### Data extract

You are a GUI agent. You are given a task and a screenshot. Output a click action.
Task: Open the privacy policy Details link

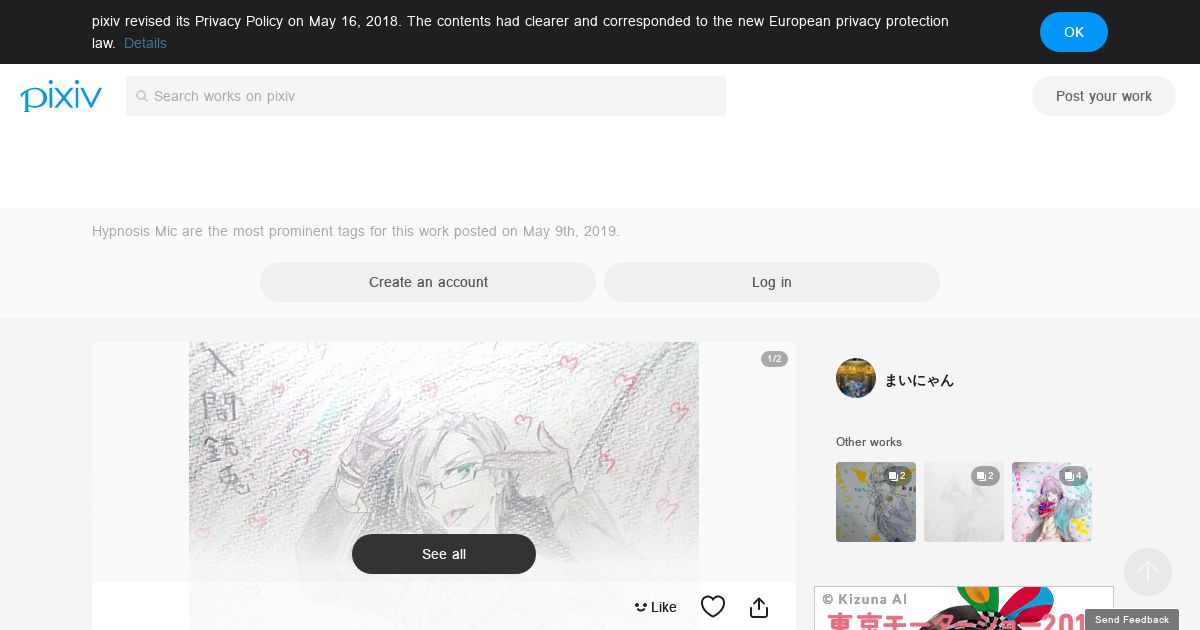tap(145, 43)
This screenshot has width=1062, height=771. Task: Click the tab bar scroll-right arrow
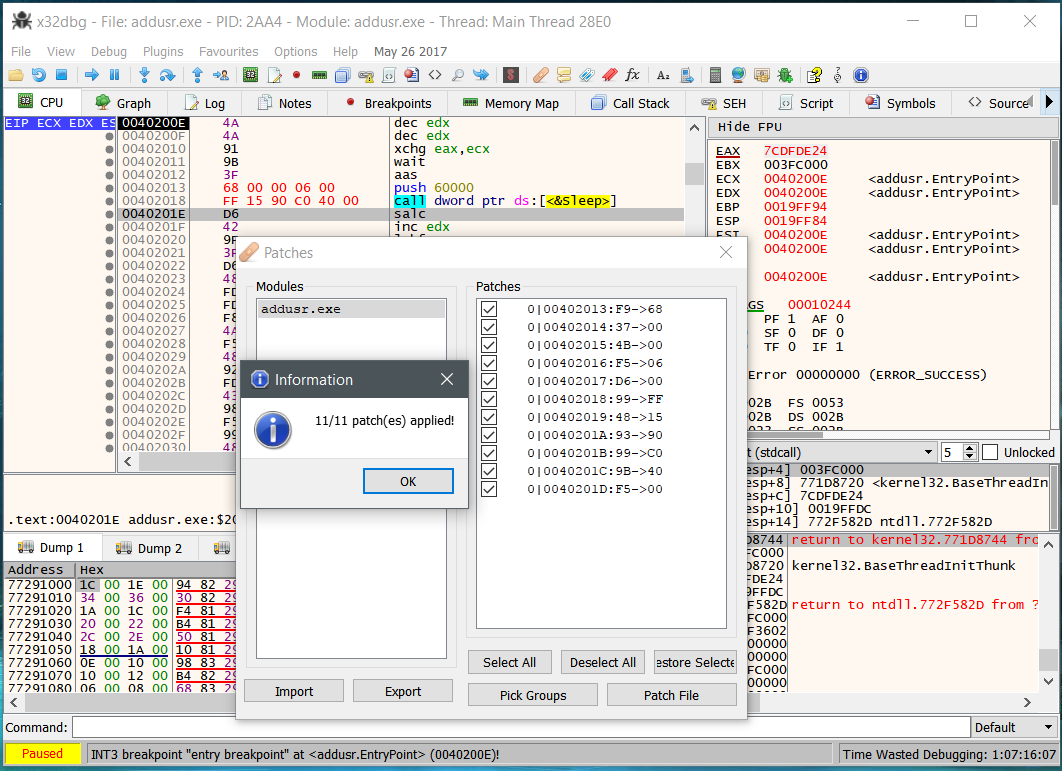1048,102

### Goal of the exercise
Copy out all of the listing word for word, but skip the images.

### Result
You are a GUI agent. You are given a task and a screenshot. Output a click action.
Task: Open the privacy policy Details link

tap(145, 43)
This screenshot has width=1062, height=771. Task: Click the tab bar scroll-right arrow
1048,102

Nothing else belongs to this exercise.